The Federal Trade Commission today issued an administrative complaint charging Viral Response Systems, Inc. ("VRS"), and its president, Robert S. Krauser, with making unsubstantiated claims that the Viralizer System, consisting of a hand-held device that blows heated air and a medicated spray into congested nasal passages, eliminates colds and relieves cold symptoms.

According to the complaint, VRS has claimed, in print advertisements that have appeared in several major newspapers and in promotional materials, that the Viralizer System is "a major scientific breakthrough" that eliminates cold symptoms in one day or less, prevents the spread of colds, destroys the viruses responsible for colds, destroys the antibodies that cause allergic reactions, and provides long-term relief from allergy symptoms. In fact, according to the complaint, VRS cannot substantiate any of these claims.

The complaint also alleges VRS has falsely represented that competent and reliable scientific tests have established that the Viralizer System will eliminate or help eliminate cold symptoms in one day or less, or will destroy, disable, or help destroy or disable the viruses responsible for colds. There are no competent and reliable tests that have proven these claims, according to the complaint.

VRS is based in Greenwich, CT.

The Commission files a complaint when it has "reason to believe" that the law has been or is being violated, and it appears to the Commission that a proceeding is in the public interest. The complaint is not a finding or ruling that the defendants have actually violated the law. Such action marks the beginning of a proceeding in which the allegations will be ruled upon after a formal hearing.

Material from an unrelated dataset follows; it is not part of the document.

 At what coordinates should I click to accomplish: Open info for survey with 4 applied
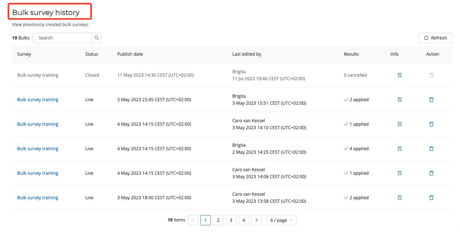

If these charges are upheld, the FTC said it could require VRS to possess at least one clinical test or study or, alternatively, FDA approval, for claims that the Viralizer can provide temporary relief of cold or allergy symptoms. Further, the FTC could require VRS to possess at least two clinical tests or studies or, alternatively, FDA approval, for claims that the Viralizer can destroy cold viruses, prevent the spread of colds, or provide long-term relief from allergy symptoms. Finally, the FTC said it could prohibit VRS from misrepresenting "the existence, contents, validity, results, conclusions, or interpretations of any test or study," and could seek consumer redress in a district court proceeding.